Santa Bárbara os ilumine, aos dirigentes de 195 países que, a partir de amanhã e nas próximas duas semanas, se reúnem para a Conferência Mundial do Clima. Sobre Paris, que os acolhe, pairam duas nuvens bem negras: a da insegurança, depois dos atentados, e estoutra, mais ameaçadora e de efeito global, a que resulta das profundas alterações climáticas geradas pelo crescendo de emissões de gases poluentes com efeito de estufa, que estão a provocar o rápido aquecimento do planeta que partilhamos.
O objetivo da conferência é vincular os países a compromissos que permitam reduzir as suas emissões e controlar o aquecimento global, responsável por fenómenos extremos que vão desde os ciclones, a inundações, a secas mais prolongadas e outros desastres climáticos que ameaçam a segurança alimentar e, em geral, toda a humanidade.
Idêntica cimeira, a de Quioto, foi em 1997. Mas, de lá para cá, os principais agentes poluidores andaram a brincar com o fogo. Perdeu-se tempo e a margem reduziu-se. A manter-se o atual ritmo de emissões, chegaríamos ao fim deste século com um aumento próximo dos cinco graus na temperatura média global.
Acendem-se as luzes vermelhas de aviso, e até o mundo económico dos poderosos acorda para essa nova perceção de que só haverá economia… se houver Mundo.

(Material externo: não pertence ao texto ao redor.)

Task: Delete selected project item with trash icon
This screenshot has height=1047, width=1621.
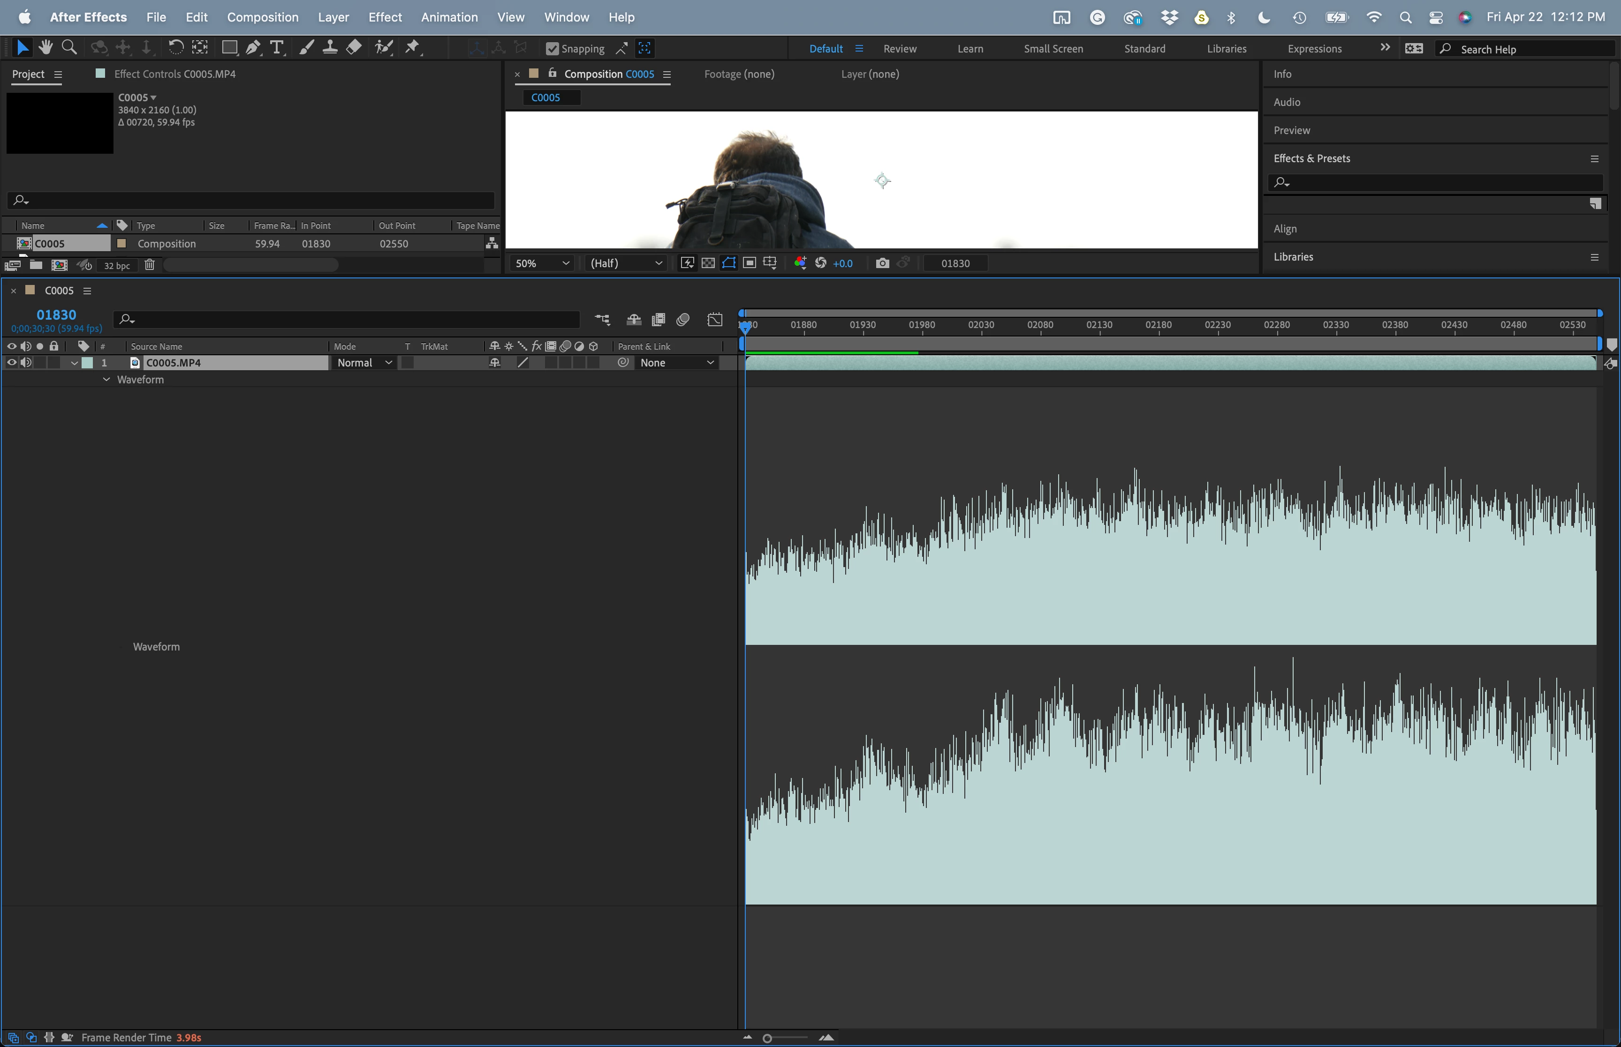Action: (x=150, y=265)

O prenúncio de catástrofes de dimensão apocalíptica deixou de ser ficção e pode estar à distância de duas, três gerações.
De Quioto a Paris, vale a diferença de que as potências industriais mais poluidoras, China e Estados Unidos, trazem agora propostas concretas para reduzir as suas emissões, entre 40 e 70%, de forma a que os nossos filhos e netos cheguem a 2050 com um aquecimento médio da temperatura global que não ultrapasse os dois graus.
Há bons sinais. Depois de uma encíclica histórica sobre o ambiente e as alterações climáticas, o Papa voltou esta semana a apelar à reflorestação e à aposta nas energias renováveis e não poluidoras, porque o clima é um bem de todos. E até Obama alcançou um acordo com 81 multinacionais americanas que se comprometem a reduzir as suas emissões poluentes. Entre elas, porém, não está nenhuma empresa petrolífera. Nem rasto da Santa.